The project makes use of gas that previously was being vented into the atmosphere. Methane is considered more than 20 times as potent as carbon dioxide as a greenhouse gas.

Aspen Skiing got involved in part because it is worried about the long-term impacts on its business from global warming, and it also didn’t want to see methane going to waste.

With all three generating units now running, the 3-megawatt facility produces enough electricity to meet the needs of about 2,000 homes, or the equivalent of all of Aspen Skiing’s operations, including four mountains as well as hotels and restaurants.



Aspen Skiing’s role is simply as an investor in the project, and it is interested in helping build another 15 megawatts or more additional electricity production at the Oxbow mine.

“The big challenge is getting a contract from a utility that pays enough that you can do the project,” Schendler said.

“Essentially if you don’t care about the carbon benefits, (the) carbon intensity of your power, there’s not really an incentive to buy this kind of power over cheaper power,” he said.

One interested entity is the Delta-Montrose Electric Association, but it’s currently constrained by its contract with its electricity provider, Tri-State Generation and Transmission Association, of which DMEA is one of 44 member-owners.

Schendler said it’s hard for a “little boutique project” like a methane-capture plant, which taps free gas but has high costs, to compete with big-scale power available to Tri-State and generated by coal and natural gas.

“By far on (reduced) carbon intensity it crushes any other kind of power production but we don’t have a carbon tax so it’s not reflected in the market,” he said.

DMEA general manager Dan McClendon said his utility would love to tap gas from coal mines in the North Fork Valley, in part as a way of supporting the local economy.

However, it is required under its Tri-State contract to obtain 95 percent of its power from Tri-State, and DMEA has reached its 5 percent cap for locally produced power.

This year it completed its South Canal hydroelectric project near Montrose.

While DMEA has asked Tri-State to relax the 5 percent cap, “we are coming up against a wall right now,” McClendon said.

Controversial state legislation passed this year will require Tri-State to get 20 percent of its power from renewables by 2020. Methane from coal qualifies as a source under the legislation.

But McClendon thinks Tri-State will meet that goal by buying renewable energy credits through a marketplace, which could result in cheap wind and other renewable projects being funded, even outside Colorado.
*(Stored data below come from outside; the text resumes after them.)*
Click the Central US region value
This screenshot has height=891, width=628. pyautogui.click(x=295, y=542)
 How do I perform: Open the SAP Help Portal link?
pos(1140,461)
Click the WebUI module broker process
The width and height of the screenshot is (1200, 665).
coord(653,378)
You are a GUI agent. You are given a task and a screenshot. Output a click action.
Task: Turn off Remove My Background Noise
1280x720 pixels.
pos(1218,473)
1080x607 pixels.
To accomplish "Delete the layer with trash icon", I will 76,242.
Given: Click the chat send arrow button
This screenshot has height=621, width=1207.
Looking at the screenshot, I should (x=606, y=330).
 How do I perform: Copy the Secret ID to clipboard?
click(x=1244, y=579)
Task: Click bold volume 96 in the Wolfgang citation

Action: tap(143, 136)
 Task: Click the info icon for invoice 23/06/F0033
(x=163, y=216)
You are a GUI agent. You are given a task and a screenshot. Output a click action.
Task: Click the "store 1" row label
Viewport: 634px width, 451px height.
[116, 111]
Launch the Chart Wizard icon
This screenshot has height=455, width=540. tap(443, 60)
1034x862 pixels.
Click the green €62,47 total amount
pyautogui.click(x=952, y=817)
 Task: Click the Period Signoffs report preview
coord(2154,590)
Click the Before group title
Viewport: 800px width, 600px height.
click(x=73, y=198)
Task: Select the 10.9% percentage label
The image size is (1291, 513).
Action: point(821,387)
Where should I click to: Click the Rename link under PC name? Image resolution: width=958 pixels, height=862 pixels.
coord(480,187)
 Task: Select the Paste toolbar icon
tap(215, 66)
Tri-State’s goal is to be a low-cost provider, and wouldn’t be interested in paying a premium for coal mine methane power, he said.

But McClendon thinks the Environmental Protection Agency’s plans to require reduced carbon emissions from coal power plants will make renewable energy more cost-competitive.

“That is going to make it such that (coal mine) gas will one day be affordably tapped and generation can come from it. It has a lot of value from that standpoint as far as I’m concerned,” he said.